Scrivere per il cinema: “La composizione musicale è una delle mie tre passioni insieme al canto e la musica ci sono infatti il cinema e la storia dell’arte. Visto che mi piacevano ho pensato di scrivere piccolo colonne sonore, prima per la tv poi per il cinema. Ma è un modo di scrivere molto diverso. Quando scrivo per me esprimo me stessa, mi piace vivere il momento, lo assorbo e lo esprimo in testi e musica. Per la colonna sonora metti al serviio del regista la tua creatività, lui sa cosa fai e conosce il tuo gusto estetico, altrimenti non ti avrebbe scelto, ma è lui che ti dice qual è il suo messaggio. Poi c’è una partitura visiva per raccontare i personaggi. È uno scrivere per commissione. Finora mi è riuscito bene. Mi ha permesso anche di sperimentare l’elettronica, con grandi risultati.”

Silvia Nair è una cantante (quattro ottave di estensione), performer, musicista (pianoforte), autrice e compositrice di canzoni e di colonne sonore per Cinema e Documentari molto apprezzata anche all’estero. Laureata in Giurisprudenza, dopo aver intrapreso la carriera notarile, decide di abbandonarla per dedicarsi interamente alla musica. Nel corso della sua carriera ha pubblicato due album. Il primo “Sunrise” uscito nel 2005 in Giappone e successivamente in Italia, GAS, Benelux e altri paesi asiatici (Korea, Taiwan, Hong Kong) dove ha scalato le classifiche di vendita. In Italia ad essere apprezzato è stato in particolar modo il singolo “Shine on now” che è diventato in poco tempo una hit e per tre anni ha accompagnato le immagini di un noto spot televisivo. Il secondo album “Ithaca” è uscito nel 2011 in Italia e Benelux, seguito da un suggestivo tour. Nello stesso anni si aggiudica il Premio Lunezia e il Premio Montecarlo come “Rivelazione Artistica Internazionale”. Silvia Nair è conosciuta anche per le numerose performance artistiche in Italia ed Europa con le maggiori orchestra sinfoniche dirette da maestri quali Salvatore Accardo, Karl Martin, Hubert Stuppner, Marco Boni ed altri. Varie anche le apparizioni tv in programma Rai e Mediaset. Vanta importanti collaborazioni con artisti del calibro di Franco Battiato (opening act tour 2004), Lucio Dalla (duetto Valle dei Templi di Agrigento), Ron (Musicultura Festival Macerata), Claudio Baglioni (O’Scià Lampedusa), Andrea Bocelli (Montecitorio, evento benefico).
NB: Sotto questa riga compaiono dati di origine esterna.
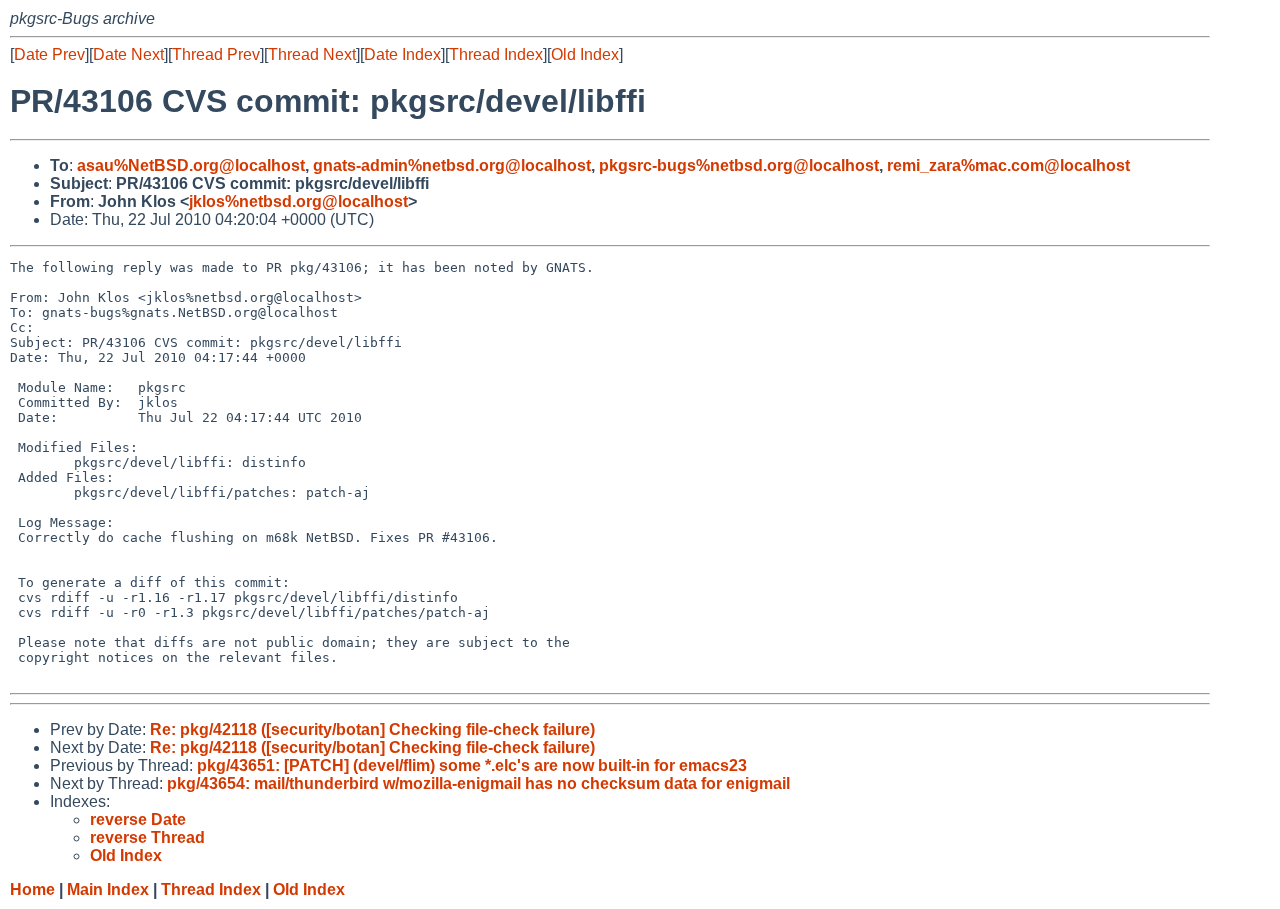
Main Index (108, 889)
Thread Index (496, 54)
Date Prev (49, 54)
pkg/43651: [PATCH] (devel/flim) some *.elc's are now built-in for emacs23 (472, 765)
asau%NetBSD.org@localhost (191, 165)
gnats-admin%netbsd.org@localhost (452, 165)
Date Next (128, 54)
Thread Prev (216, 54)
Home (32, 889)
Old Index (585, 54)
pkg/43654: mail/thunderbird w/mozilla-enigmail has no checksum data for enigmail (478, 783)
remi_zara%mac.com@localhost (1008, 165)
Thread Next (312, 54)
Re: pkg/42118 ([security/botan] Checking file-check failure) (372, 729)
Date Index (402, 54)
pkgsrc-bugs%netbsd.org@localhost (739, 165)
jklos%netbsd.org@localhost (298, 201)
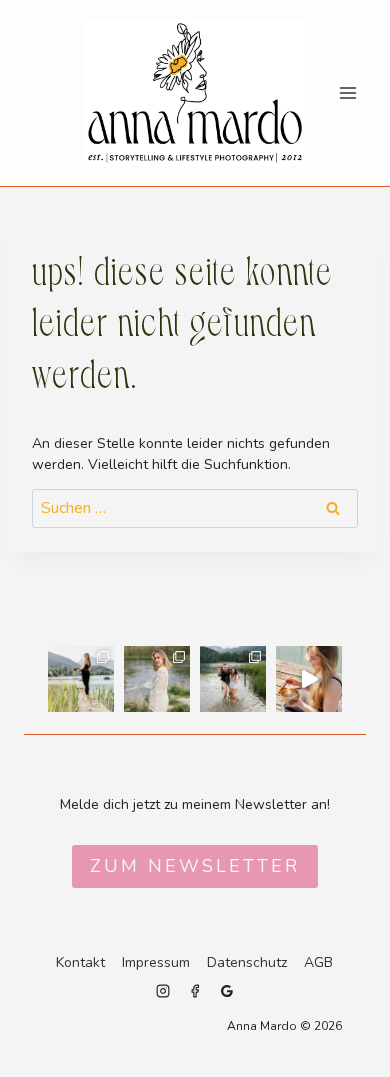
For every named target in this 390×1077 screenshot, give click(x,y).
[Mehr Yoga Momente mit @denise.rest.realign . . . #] (81, 679)
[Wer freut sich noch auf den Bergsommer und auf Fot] (233, 679)
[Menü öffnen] (347, 92)
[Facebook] (195, 991)
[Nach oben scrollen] (371, 775)
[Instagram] (163, 991)
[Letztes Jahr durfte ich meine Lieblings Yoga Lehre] (309, 679)
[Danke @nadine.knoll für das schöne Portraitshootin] (157, 679)
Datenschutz (247, 962)
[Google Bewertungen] (227, 991)
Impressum (156, 962)
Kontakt (80, 962)
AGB (318, 962)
Ma si è esibita anche per il Presidente Lula in Brasile, per la famiglia reale in Giordania e più volte in Vaticano per Papa Giovanni Paolo II e Papa Benedetto XVI. Per il cinema ha scritto e interpretato numerose colonne sonore e recentemente ha pubblicato il brano “Freedom”, title track della colonna sonora de “El numero Nueve – Gabriel Batistuta” docufilm che celebra la vita e la carriera del campione argentino Gabriel Batistuta presentato in anteprima alla Festa del Cinema di Roma, e composto le musiche del docufilm “Il Triangolo delle morte – I mostri di Firenze” (regia di Andrea Vogt) che verrà presentato prossimamente su “Atlantide” in onda su La7.